Nach der Wahl dürfte Tsipras diese Pläne kaum umsetzen können. Doch ohnehin schon zeichnet sich keine Mehrheit im Bundestag für einen Schuldenerlass ab. Neue Forderungen aus Griechenland nach Rückzahlung einer deutschen Zwangsanleihe im Zweiten Weltkrieg dürften bei den Abgeordneten die Bereitschaft zu einem Entgegenkommen nicht erhöhen.

In der EU ist jedoch eine Debatte über weitere Entlastungen für Griechenland entbrannt. Einige EU-Experten halten einen zweiten Schuldenschnitt für unabwendbar, da Griechenland mit einer Schuldenlast von weiterhin 175 Prozent des Bruttoinlandsprodukts aus eigener Kraft keine Wende schaffen werde.

80 Prozent der Schulden des griechischen Staates von rund 320 Milliarden Euro liegen in der Hand öffentlicher Gläubiger. In EU-Kreisen war am Wochenende die Rede von einem Schuldenschnitt in Höhe von einem Drittel bis zur Hälfte dieser Summe. Ein Schuldenerlass könnte allein die deutschen Steuerzahler 30 bis 40 Milliarden Euro kosten.

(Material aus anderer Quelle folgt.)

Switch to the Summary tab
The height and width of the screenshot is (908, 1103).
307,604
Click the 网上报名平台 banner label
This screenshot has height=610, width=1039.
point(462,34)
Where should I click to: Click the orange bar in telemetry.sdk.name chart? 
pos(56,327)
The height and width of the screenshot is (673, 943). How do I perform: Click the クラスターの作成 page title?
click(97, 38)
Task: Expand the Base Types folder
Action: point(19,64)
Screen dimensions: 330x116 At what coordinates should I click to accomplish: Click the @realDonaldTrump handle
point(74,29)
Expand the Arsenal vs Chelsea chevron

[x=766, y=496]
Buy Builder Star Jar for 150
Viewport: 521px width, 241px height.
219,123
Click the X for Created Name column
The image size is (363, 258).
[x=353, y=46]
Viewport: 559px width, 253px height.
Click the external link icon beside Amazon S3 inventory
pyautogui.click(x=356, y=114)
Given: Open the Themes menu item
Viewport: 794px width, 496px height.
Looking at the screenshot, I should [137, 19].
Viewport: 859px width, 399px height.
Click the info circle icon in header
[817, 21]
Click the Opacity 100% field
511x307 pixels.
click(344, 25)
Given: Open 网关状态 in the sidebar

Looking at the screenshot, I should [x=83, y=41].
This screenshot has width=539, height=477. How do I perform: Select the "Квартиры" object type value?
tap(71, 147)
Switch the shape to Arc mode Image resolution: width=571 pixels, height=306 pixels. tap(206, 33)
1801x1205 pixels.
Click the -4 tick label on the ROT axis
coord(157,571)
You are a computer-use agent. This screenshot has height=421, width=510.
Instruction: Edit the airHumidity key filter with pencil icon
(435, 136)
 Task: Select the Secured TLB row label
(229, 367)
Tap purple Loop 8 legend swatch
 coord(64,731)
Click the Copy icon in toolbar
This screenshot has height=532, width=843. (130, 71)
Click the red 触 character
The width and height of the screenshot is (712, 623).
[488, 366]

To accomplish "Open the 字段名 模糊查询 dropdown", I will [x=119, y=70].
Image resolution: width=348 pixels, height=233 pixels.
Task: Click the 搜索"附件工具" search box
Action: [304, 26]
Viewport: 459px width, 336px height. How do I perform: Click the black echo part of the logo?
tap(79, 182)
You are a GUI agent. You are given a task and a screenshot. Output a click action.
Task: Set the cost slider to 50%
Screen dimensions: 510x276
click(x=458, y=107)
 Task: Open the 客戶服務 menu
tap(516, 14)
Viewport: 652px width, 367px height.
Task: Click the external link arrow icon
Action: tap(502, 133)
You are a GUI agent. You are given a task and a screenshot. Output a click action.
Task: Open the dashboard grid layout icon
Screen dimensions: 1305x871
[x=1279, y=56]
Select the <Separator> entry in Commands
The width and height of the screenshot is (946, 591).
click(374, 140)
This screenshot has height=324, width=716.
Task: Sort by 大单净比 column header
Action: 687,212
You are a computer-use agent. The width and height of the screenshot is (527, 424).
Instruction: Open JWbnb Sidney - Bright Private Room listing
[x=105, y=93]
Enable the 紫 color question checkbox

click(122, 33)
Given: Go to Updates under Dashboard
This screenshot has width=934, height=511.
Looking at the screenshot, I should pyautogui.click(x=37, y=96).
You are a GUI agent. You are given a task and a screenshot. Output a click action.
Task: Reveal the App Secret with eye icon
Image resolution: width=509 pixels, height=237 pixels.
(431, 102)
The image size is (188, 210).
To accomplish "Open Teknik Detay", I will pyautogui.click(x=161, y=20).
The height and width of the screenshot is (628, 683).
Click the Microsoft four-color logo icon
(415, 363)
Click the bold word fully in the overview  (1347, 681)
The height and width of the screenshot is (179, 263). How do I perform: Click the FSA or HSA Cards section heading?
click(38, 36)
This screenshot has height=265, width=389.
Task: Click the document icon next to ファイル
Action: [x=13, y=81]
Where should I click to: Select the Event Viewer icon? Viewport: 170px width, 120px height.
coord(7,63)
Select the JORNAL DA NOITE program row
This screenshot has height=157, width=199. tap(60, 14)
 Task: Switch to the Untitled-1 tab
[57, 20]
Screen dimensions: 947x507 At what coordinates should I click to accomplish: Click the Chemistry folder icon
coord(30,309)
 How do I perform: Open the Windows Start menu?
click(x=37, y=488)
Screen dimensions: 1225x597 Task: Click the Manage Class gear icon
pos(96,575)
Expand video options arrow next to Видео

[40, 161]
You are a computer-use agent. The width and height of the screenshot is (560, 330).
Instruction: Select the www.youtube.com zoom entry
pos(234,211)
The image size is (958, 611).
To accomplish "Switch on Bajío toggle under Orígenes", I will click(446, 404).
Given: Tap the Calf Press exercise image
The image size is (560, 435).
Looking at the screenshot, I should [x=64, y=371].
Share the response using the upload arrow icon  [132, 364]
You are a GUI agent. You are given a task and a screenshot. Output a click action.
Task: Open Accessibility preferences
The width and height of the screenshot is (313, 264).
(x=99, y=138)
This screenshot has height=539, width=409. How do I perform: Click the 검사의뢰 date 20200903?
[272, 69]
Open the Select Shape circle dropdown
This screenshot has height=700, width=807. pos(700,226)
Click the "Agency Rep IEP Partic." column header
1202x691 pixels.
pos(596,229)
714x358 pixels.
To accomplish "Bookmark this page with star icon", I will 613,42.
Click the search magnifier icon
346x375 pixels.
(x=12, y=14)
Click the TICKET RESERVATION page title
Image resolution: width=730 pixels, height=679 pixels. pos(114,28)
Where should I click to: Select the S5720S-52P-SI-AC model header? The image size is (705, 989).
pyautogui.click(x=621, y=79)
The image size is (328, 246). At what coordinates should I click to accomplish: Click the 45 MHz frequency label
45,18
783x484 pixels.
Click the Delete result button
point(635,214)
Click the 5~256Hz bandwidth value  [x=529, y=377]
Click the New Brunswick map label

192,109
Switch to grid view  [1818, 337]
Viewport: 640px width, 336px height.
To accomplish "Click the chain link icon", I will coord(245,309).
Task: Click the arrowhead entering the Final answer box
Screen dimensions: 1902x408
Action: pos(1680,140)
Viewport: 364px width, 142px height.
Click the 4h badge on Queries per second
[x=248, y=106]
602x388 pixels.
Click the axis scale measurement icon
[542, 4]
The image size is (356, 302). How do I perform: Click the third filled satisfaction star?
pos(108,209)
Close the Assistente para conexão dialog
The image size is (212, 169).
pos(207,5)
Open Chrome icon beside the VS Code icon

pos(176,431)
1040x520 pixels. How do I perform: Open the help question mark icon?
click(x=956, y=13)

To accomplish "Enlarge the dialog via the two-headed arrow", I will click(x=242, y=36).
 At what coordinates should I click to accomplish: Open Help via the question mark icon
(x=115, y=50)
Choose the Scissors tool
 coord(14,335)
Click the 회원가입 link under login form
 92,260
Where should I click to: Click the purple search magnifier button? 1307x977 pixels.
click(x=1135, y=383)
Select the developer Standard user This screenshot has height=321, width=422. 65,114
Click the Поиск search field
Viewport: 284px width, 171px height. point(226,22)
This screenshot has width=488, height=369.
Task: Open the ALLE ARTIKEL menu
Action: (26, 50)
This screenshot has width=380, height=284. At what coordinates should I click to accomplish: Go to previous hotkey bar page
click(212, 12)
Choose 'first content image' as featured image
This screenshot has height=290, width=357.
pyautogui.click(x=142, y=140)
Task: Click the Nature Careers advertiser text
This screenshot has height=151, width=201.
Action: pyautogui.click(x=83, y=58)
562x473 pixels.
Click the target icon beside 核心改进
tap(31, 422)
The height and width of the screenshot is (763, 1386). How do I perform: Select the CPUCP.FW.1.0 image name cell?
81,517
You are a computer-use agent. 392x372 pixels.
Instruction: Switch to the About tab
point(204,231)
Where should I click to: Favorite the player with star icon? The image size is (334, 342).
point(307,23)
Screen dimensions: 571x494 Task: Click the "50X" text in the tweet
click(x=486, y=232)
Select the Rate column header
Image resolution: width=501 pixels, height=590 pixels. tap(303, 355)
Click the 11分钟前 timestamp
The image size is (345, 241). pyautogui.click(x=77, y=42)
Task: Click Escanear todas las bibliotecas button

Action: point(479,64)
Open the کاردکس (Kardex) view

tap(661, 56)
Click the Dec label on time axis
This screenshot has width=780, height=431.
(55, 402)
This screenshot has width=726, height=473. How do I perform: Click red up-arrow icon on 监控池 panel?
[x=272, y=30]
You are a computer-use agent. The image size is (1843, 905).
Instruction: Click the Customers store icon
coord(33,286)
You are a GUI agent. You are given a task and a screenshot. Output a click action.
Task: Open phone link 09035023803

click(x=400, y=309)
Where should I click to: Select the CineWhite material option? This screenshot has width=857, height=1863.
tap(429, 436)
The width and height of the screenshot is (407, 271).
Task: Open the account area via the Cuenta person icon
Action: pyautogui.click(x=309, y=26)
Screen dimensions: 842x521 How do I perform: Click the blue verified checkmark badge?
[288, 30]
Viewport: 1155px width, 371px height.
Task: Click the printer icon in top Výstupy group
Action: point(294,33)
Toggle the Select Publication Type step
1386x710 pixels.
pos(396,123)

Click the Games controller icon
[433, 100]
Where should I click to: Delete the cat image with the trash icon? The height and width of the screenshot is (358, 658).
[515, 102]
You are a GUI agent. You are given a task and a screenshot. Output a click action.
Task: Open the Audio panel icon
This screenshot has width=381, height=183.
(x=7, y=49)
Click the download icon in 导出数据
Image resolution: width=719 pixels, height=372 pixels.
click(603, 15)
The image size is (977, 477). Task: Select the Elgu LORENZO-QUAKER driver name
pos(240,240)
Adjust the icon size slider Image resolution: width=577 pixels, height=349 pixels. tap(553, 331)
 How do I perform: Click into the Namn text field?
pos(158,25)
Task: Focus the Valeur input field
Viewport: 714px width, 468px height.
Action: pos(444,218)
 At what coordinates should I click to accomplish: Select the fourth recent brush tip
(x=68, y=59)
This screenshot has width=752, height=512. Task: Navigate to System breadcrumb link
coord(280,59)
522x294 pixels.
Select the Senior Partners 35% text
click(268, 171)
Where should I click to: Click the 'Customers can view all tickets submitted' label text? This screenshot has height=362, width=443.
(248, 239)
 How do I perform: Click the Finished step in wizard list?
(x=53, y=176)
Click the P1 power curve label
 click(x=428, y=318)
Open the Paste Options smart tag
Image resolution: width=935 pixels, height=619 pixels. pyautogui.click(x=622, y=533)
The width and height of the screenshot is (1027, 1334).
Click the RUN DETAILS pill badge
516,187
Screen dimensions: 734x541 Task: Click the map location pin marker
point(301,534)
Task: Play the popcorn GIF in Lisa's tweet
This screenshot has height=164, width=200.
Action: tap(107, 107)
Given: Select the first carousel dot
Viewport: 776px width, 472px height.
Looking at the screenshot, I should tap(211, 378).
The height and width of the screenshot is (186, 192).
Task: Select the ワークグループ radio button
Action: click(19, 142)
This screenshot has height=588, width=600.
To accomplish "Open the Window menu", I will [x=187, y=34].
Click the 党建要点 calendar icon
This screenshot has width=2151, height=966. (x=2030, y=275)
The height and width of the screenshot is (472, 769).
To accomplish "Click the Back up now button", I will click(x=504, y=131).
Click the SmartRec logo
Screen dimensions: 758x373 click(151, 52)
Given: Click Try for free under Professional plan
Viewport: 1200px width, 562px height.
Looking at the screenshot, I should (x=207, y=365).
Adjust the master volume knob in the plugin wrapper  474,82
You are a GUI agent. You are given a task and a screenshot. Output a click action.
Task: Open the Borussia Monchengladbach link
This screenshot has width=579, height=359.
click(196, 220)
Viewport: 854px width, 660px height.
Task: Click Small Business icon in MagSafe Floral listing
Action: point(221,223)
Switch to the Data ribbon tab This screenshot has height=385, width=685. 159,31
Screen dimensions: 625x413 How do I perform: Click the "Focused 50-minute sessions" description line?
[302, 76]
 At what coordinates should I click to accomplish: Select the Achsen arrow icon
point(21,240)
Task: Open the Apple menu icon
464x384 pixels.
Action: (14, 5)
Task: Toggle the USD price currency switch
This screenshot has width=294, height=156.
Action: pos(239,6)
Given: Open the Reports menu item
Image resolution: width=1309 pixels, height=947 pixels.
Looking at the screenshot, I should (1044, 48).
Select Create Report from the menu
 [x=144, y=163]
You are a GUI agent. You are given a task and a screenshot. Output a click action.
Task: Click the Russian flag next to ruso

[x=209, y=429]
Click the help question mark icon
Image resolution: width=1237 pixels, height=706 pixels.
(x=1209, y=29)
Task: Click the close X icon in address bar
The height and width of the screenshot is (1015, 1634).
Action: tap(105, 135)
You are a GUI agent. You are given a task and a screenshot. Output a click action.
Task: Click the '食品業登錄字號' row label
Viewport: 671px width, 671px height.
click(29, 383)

Grüne für Schuldenschnitt unter Auflagen

CDU-Politiker Barthle widersprach der Einschätzung, dass die Schuldenlast für Griechenland nicht mehr tragfähig sei. "Griechenlands Schuldendienst liegt bei vier Prozent des Bruttoinlandsprodukts. Das ist tragbar", sagte Barthle. SPD-Politiker Binding signalisierte Athen allerdings Gesprächsbereitschaft. "Wir müssen darüber nachdenken, ob wir die Rückzahlungsverpflichtungen Griechenlands nicht nochmals auf der Zeitachse strecken. Die neue Regierung wird sich erst mal sortieren müssen."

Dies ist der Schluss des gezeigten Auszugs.